CART: Context-Anchored Recurrent Transformer -- A Parameter-Efficient Architecture with Learned Stability
Title: CART: Context-Anchored Recurrent Transformer -- A Parameter-Efficient Architecture with Learned Stability
Abstract:
This paper introduces CART (Context-Anchored Recurrent Transformer), a language model designed for parameter efficiency by reusing a single core block $R$ times throughout its depth. In contrast to earlier looped transformer architectures that recalculate key-value tensors during each iteration, CART generates $K$ and $V$ matrices just once from a multi-layer prelude. The recurrent core then interacts with these fixed tensors through multi-head latent attention. To ensure stability within the recurrence, the model employs a learned Linear Time-Invariant (LTI) gate. Across all 36 fully trained configurations, the spectral radius of this gate remains tightly constrained within the range $[0.79, 0.83]$.
We conducted evaluations of CART on single consumer GPUs in two phases.
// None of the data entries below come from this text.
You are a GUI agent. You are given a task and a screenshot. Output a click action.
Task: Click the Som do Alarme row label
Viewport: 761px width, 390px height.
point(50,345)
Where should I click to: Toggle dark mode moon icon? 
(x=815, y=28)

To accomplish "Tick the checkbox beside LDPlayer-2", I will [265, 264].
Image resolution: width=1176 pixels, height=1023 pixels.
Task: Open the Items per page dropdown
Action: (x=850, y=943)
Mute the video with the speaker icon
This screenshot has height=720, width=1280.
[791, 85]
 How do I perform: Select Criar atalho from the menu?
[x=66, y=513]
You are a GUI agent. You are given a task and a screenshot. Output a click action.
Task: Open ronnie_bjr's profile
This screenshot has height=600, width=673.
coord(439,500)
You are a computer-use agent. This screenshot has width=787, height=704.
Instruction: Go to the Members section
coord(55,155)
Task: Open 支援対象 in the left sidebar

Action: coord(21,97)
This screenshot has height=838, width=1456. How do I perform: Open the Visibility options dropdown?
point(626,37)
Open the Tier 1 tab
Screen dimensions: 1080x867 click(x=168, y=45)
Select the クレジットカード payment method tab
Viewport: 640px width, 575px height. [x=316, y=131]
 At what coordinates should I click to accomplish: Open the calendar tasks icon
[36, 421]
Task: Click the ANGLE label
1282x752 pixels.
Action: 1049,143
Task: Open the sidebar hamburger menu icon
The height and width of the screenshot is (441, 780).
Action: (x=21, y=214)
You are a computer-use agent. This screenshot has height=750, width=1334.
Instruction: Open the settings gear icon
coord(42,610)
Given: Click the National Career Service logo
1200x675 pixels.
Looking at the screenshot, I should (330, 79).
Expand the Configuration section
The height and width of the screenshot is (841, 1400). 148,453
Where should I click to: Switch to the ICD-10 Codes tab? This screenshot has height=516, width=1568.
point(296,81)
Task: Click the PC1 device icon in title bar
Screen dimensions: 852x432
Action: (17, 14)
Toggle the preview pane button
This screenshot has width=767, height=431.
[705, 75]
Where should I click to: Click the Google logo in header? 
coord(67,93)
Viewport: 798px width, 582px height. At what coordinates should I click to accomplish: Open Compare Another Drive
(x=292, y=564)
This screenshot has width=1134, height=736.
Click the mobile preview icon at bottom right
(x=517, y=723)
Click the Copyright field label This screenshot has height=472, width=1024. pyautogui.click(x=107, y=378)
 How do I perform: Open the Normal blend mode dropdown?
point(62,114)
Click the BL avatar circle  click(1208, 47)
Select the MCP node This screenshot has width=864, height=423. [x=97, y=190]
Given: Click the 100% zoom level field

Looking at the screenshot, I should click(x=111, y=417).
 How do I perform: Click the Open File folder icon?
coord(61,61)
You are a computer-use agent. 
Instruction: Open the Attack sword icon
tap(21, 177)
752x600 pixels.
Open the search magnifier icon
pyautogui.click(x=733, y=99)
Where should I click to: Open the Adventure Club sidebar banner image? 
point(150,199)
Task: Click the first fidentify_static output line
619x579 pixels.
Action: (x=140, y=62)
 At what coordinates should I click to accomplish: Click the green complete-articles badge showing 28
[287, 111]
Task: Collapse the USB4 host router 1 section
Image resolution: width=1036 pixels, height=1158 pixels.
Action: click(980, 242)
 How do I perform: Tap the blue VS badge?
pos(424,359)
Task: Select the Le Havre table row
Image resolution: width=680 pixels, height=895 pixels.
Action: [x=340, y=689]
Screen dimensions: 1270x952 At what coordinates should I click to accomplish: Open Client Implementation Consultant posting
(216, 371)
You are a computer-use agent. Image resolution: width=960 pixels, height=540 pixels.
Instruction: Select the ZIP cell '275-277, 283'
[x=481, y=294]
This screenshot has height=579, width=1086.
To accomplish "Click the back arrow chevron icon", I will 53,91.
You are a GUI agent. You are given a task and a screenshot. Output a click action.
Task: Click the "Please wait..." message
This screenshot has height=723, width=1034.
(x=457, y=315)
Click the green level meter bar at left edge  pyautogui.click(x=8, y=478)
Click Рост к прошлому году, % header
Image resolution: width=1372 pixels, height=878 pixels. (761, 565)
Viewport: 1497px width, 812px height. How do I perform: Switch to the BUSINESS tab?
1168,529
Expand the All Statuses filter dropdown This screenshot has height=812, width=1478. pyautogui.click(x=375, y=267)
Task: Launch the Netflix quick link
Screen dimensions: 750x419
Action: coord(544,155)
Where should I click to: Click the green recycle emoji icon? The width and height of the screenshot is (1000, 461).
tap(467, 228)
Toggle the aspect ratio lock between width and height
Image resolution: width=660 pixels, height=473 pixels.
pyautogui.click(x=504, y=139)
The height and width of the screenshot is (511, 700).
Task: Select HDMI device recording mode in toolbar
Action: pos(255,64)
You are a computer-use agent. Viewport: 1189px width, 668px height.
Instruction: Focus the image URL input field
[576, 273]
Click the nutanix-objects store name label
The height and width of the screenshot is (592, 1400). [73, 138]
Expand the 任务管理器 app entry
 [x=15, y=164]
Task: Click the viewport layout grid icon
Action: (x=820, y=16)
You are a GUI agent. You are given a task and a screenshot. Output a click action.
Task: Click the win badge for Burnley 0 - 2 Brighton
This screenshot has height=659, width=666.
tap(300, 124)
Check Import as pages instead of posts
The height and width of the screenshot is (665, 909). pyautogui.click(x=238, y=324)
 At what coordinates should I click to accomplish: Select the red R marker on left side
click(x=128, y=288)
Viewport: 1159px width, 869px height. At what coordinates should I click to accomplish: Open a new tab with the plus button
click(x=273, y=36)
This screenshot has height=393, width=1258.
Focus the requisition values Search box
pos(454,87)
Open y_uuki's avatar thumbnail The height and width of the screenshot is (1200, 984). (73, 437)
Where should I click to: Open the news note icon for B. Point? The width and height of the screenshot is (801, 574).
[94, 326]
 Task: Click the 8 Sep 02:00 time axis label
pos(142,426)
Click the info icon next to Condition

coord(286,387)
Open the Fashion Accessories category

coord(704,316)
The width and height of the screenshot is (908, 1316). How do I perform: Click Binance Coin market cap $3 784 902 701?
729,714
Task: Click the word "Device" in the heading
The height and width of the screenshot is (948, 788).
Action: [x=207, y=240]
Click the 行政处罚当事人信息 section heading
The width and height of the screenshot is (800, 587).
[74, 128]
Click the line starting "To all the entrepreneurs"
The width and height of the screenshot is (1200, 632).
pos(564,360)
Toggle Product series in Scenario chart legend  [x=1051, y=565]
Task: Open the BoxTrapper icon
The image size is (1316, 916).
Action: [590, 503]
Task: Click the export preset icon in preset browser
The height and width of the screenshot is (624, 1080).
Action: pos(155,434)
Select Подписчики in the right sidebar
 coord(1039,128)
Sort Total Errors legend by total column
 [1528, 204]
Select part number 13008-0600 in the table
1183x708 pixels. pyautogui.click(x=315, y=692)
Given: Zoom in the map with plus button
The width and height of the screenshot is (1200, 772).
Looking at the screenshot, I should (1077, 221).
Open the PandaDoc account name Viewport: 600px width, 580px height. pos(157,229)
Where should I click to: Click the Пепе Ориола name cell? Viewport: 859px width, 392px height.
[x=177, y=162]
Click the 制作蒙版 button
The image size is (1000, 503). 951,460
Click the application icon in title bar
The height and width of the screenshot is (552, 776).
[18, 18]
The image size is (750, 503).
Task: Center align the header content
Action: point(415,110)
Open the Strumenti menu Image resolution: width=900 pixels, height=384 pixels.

The first phase involved screening 64 configurations over 3,000 training steps. The second phase focused on training 36 selected configurations for approximately 1 billion tokens (30,500 steps), varying the prelude depth $P$ at 6 and the recurrence count $R$ at 6, 8, or 10, across three different random seeds.
Analysis across widths $d \in {256, 512, 768, 1024}$ revealed two consistent trends: first, the depth of the prelude ($P$) has a more significant impact than the loop count ($R$); second, the optimal ranking of $R$ observed in Stage 1 inverted during full training. Specifically, $R=6$ emerged as the superior choice for widths $d \geq 512$.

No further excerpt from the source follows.